WRITTEN INSTRUCTION 1 — Give the lines of the records below as a numbered list, leaving out blank lines and the pictures.

DOCUMENT —
■ ■ ■ ■ ■ ■ ■

Long ago  a great colleague of ours theoretically speculated that
``by convention there is color, by convention sweetness, by
convention bitterness, but in reality there are atoms and space.''
(Democritus, 400 B.C.) Rather ironically, what Democritus called
conventions we call reality today. At this conference it is
appropriate to paraphrase him as :``By convention there are atoms,
by convention mesons, by convention light nuclei, but in reality
there are colors, flavors and space'':
%
\begin{equation}
{\cal L}_{\rm QCD} =
-\frac{1}{4}F_{a\mu\nu}F^{\mu\nu}_{a}+\sum_{\rm F=1}^{\rm n_{F}}
\overline{\psi}_{\rm F}(i\!\not\!\!D -m_{\rm F}+ \mu_{\rm F}
\gamma_{0})\psi_{\rm F} \, . \label{lqcd}
\end{equation}
%
Starting from (\ref{lqcd}) I will discuss some properties of a system of two
massless $(m_{\rm F} = 0)$ up and down flavors $({\rm n_{F}} =2)$ of the
colored quarks (color indices of quarks are suppressed in (\ref{lqcd})) in the
deconfined phase characterized by large baryon number density, and zero
temperature. I will call the light flavors conservatively up and down although
it would be more elegant to call them sweet and bitter. By construction the
subject belongs to nuclear physics, and it became rather hot recently.

■ ■ ■ ■ ■ ■ ■

EXERCISE MATERIALS —
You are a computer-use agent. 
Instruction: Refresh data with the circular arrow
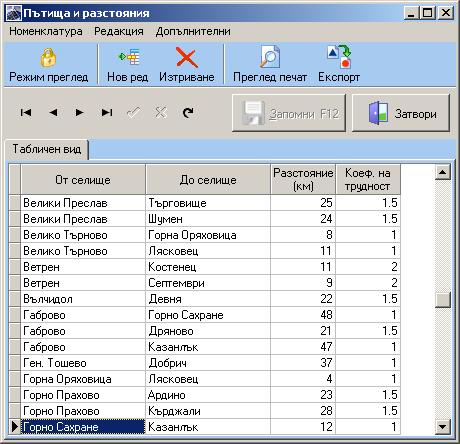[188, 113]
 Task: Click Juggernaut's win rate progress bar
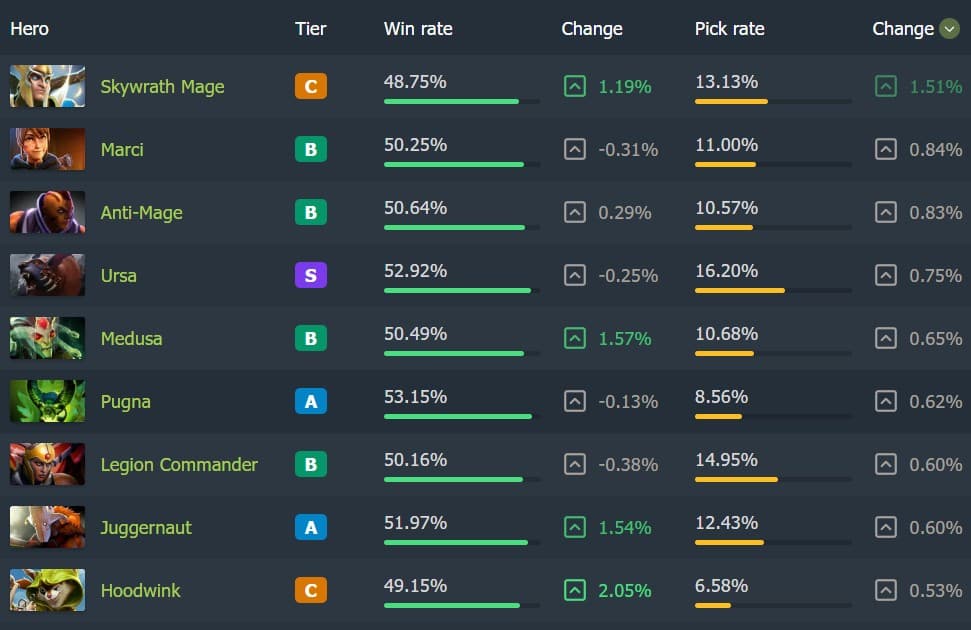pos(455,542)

■ ■ ■ ■ ■ ■ ■

WRITTEN INSTRUCTION 2 —
Using the passage on quantum chromodynamics, answer the following, one answer per line, marked as the questions are:
(a) What date does the passage give for Democritus?
(b) At what temperature is the deconfined phase considered?
(c) What names does the passage say would be more elegant for the light flavors?

EXERCISE OUTPUT 1 —
1. You are a computer-use agent. 
2. Instruction: Refresh data with the circular arrow
3. [188, 113]
4.  Task: Click Juggernaut's win rate progress bar
5. pos(455,542)

EXERCISE OUTPUT 2 —
(a) 400 B.C.
(b) Zero temperature.
(c) Sweet and bitter.